The benefits of a ketogenic diet for diabetes
Eating delicious food while successfully treating diabetes with a plant-based, ketogenic diet – too good to be true? Diabetes is a widespread disease: In Germany, around 9 million people are affected, and worldwide about 500 million, with roughly 95% of them suffering from type 2 diabetes. While people with type 1 diabetes do not produce enough insulin, those with type 2 diabetes are unable to use the insulin that is available effectively. Insulin is responsible for transporting sugar from the blood into the cells, where it can be used as energy. When this process is disrupted, too much sugar remains in the bloodstream, which over time leads to serious health issues. The ketogenic diet, which relies on a strongly reduced carbohydrate intake, can help restore these imbalances in the body.
Ketogenic nutrition as a therapy for type 2 diabetes
The ketogenic diet is extremely well suited as a therapy for type 2 diabetes – under the guidance of a doctor or nutritionist trained specifically in this nutritional approach. The goal is to either completely reverse diabetes or at least reduce the need for medication.
How Does the Ketogenic Diet Work for Diabetes?
Better Blood Sugar Control
The most obvious benefit of the ketogenic diet for type 2 diabetes is improved blood sugar control. Fewer carbohydrates mean fewer blood sugar spikes. Many studies show that most people who follow a ketogenic diet achieve stable blood sugar levels without major fluctuations. This also helps significantly reduce cravings and the urge for sugary foods.
Weight Loss and Insulin Resistance
Most people with type 2 diabetes struggle with excess weight. A ketogenic diet helps with weight loss because it suppresses appetite and enables the body to burn stored fat — thanks to lower insulin levels and improved insulin sensitivity.
Reduced Need for Diabetes Medication
Our long-standing experience shows that patients who adopt a ketogenic diet are often able to regularly reduce their need for diabetes medications. By strictly limiting carbohydrate intake, the body can regulate blood sugar and insulin levels independently again, meaning less insulin or other glucose-lowering medications are required.
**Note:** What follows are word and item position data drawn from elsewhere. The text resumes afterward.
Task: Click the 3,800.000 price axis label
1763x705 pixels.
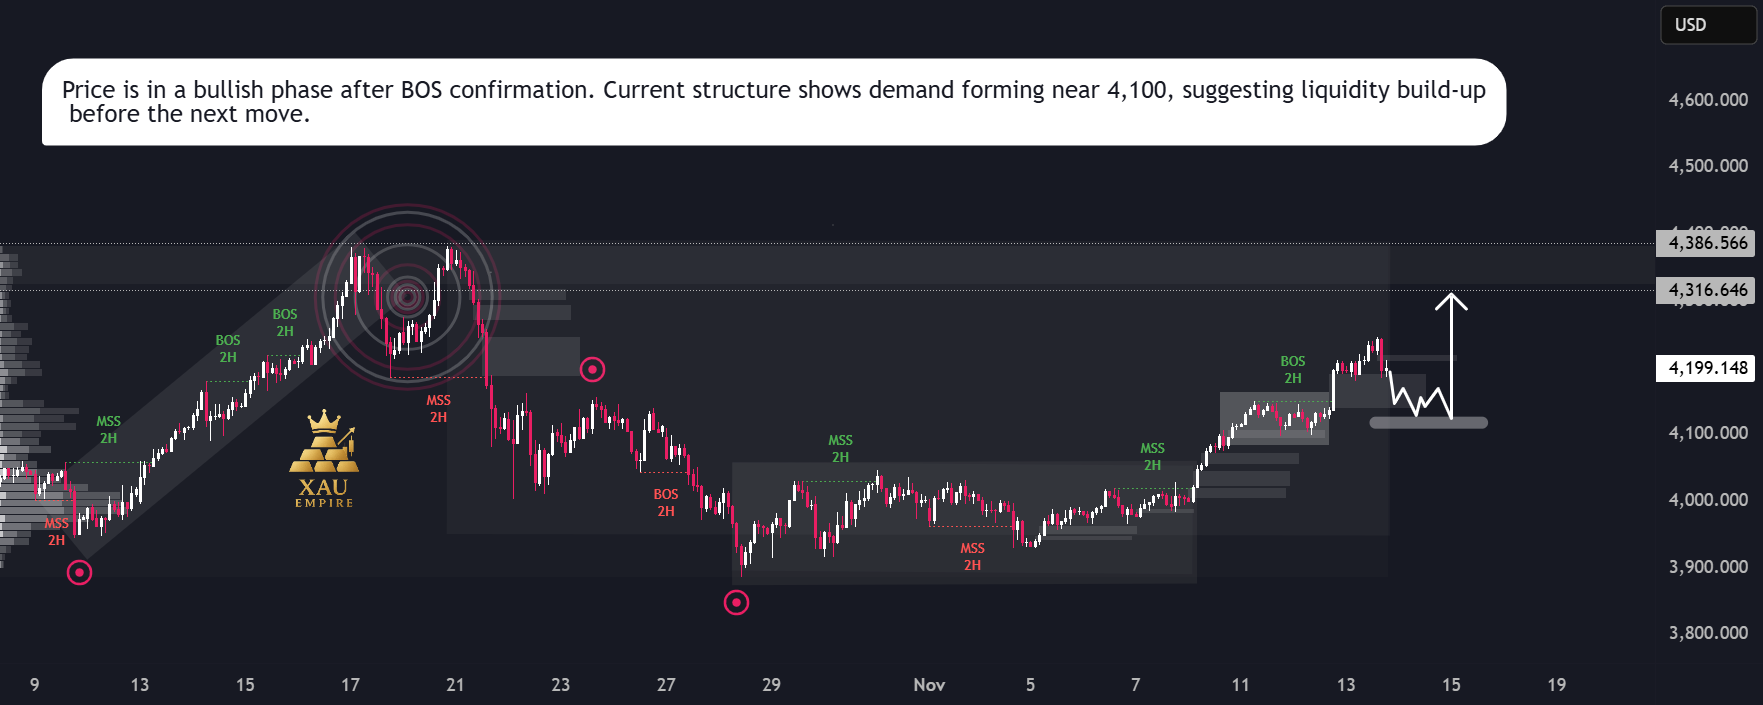Action: click(x=1708, y=633)
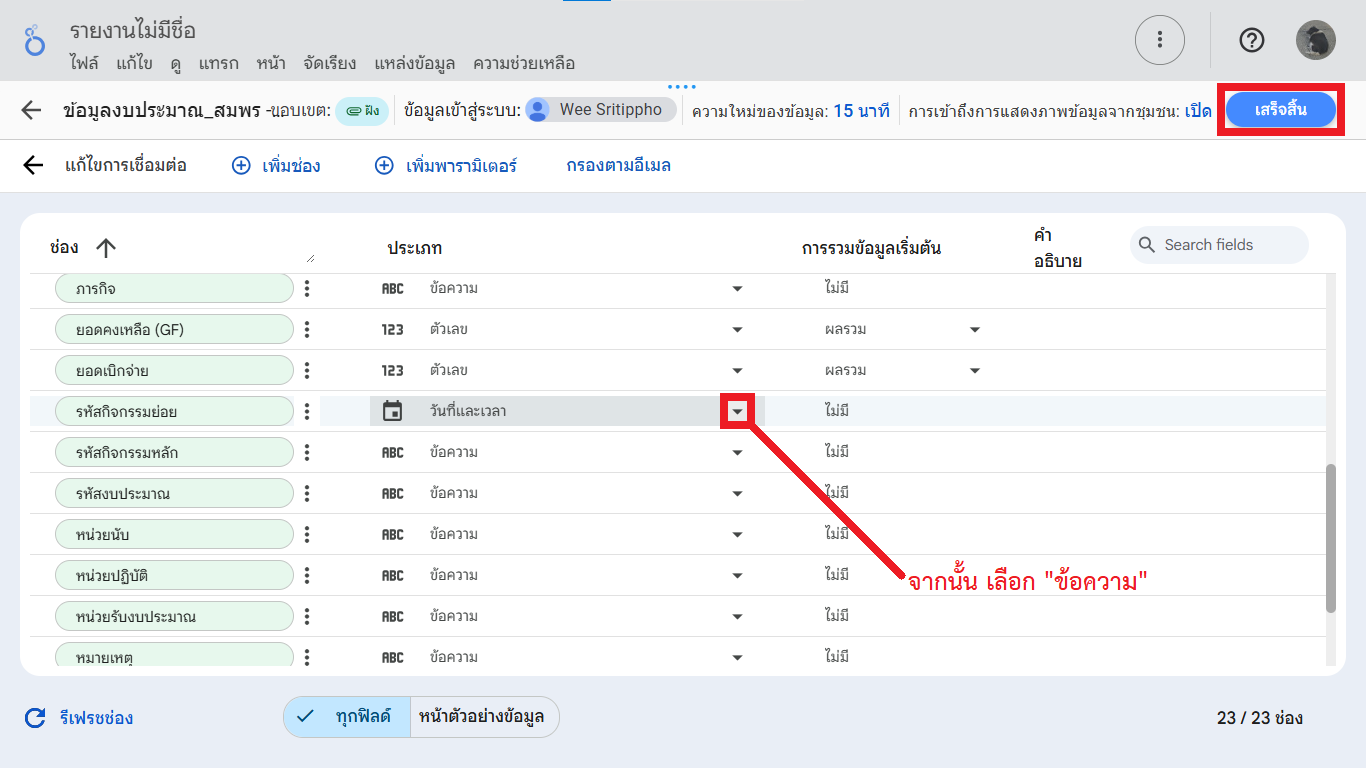Click the Looker Studio logo
The image size is (1366, 768).
pyautogui.click(x=36, y=40)
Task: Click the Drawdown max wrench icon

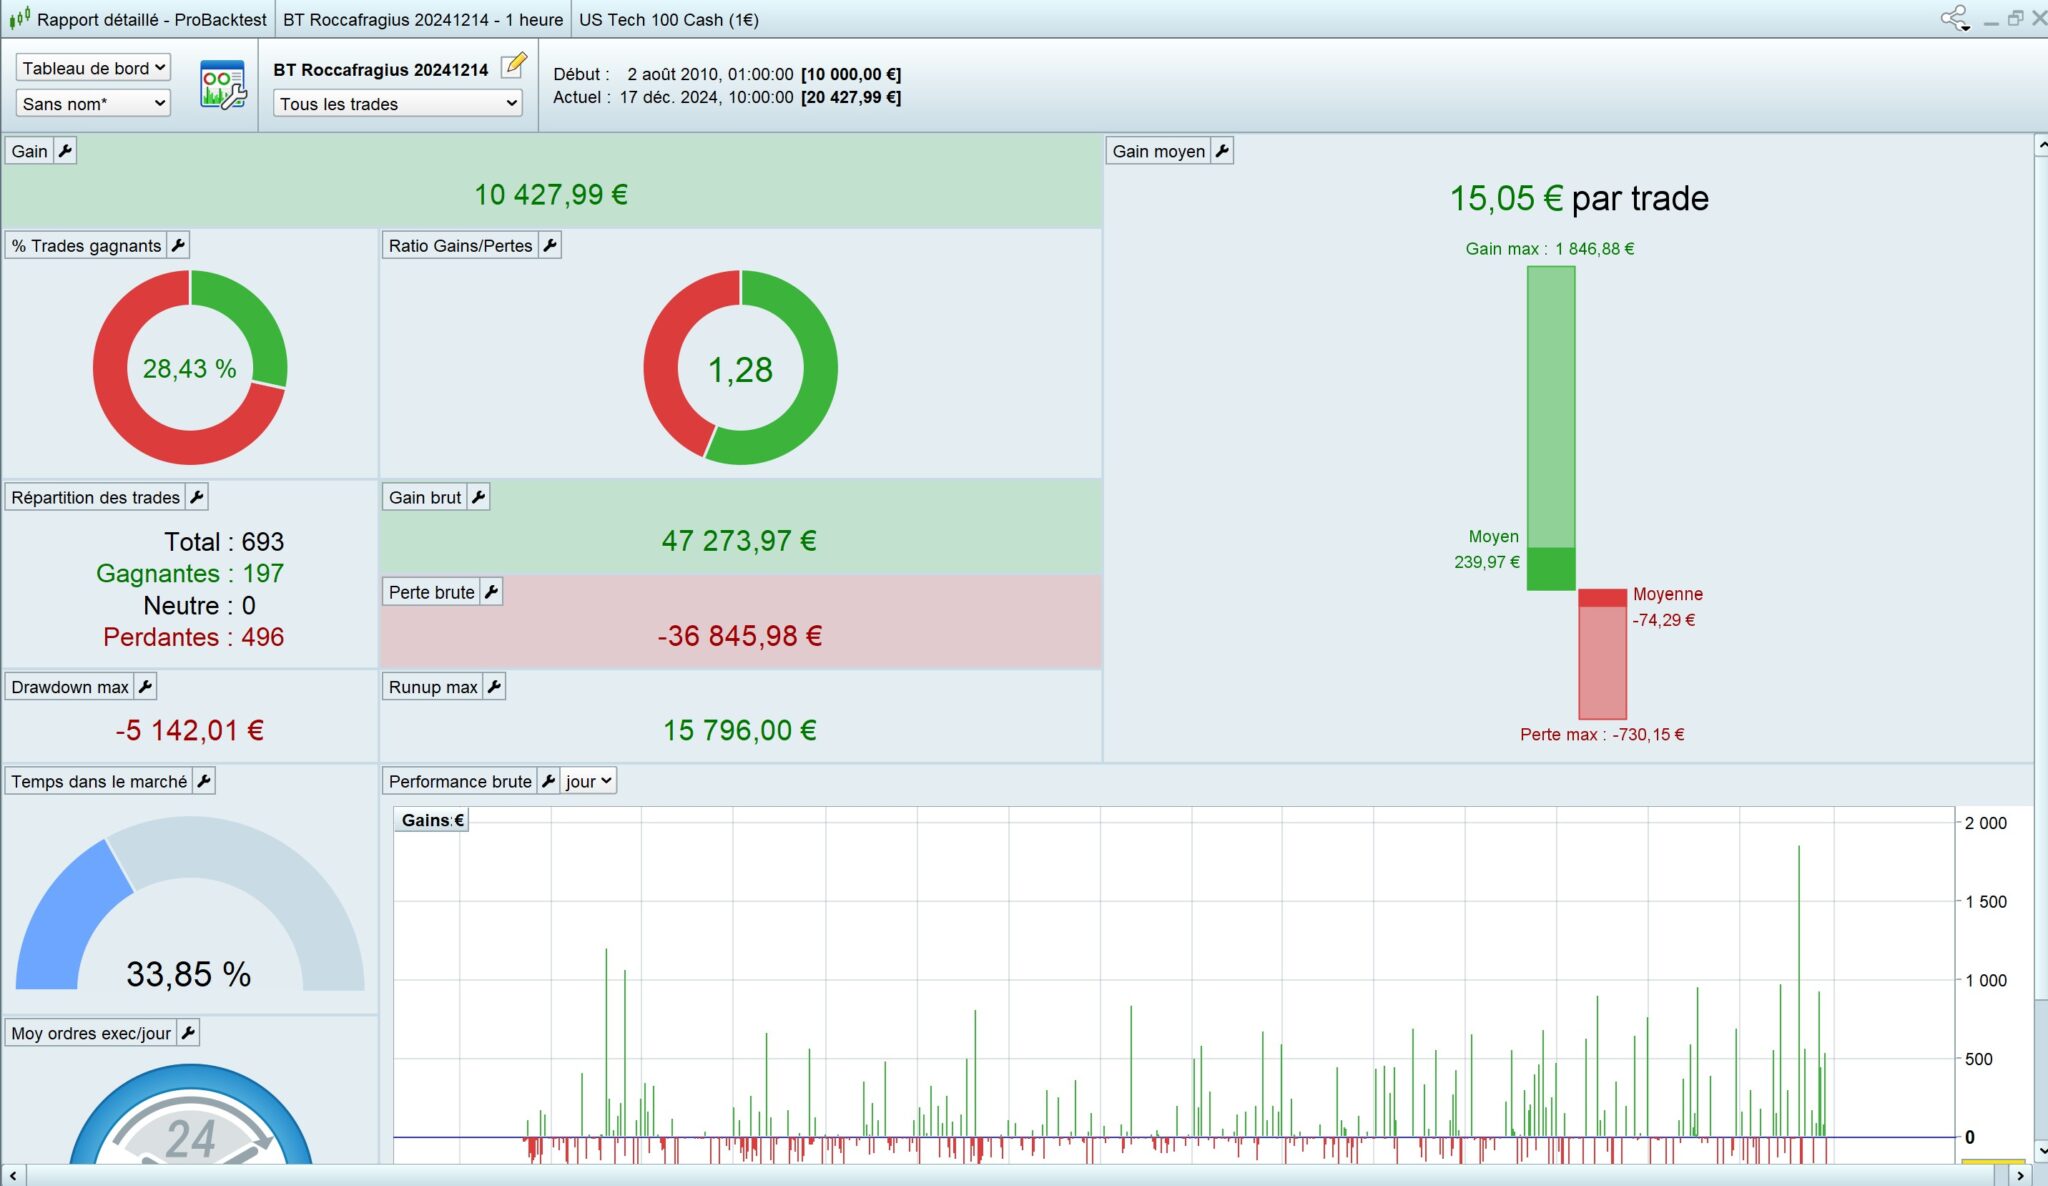Action: 145,687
Improved Heart, Eye, and Nerve Health
Although the ketogenic diet is high in fat, it improves heart health — a crucial factor for diabetics, who are at increased risk for cardiovascular diseases. Sensitive cells, such as nerve cells, also benefit from the energy provided by ketone bodies.
Important Notes for Ketogenic Diabetes Therapy
The ketogenic nutritional therapy for diabetes must be supervised by physicians who have received specialized training in this field. Self-treatment can be dangerous and may lead to metabolic imbalances, particularly hypoglycemia.
Slow Transition: Adjusting to a ketogenic diet can initially be challenging, especially if a person previously consumed many carbohydrates. The body needs time to get used to the new source of energy.
Adequate Hydration: The ketogenic diet can lead to a loss of electrolytes, especially in the first few weeks. It is important to drink enough water and eat mineral-rich foods.
Physical Activity: Exercise has been proven to improve insulin resistance.
Individual Adjustment: Every body reacts differently. It is important to listen to the signals of your body and adjust the diet as needed.
Long-Term Approach: The ketogenic diet should be viewed as a long-term nutritional change, not as a short-term diet. Over time, moderate amounts of carbohydrates can be gradually reintroduced.
Ketogenic Diet: A “Miracle Cure” for Diabetics?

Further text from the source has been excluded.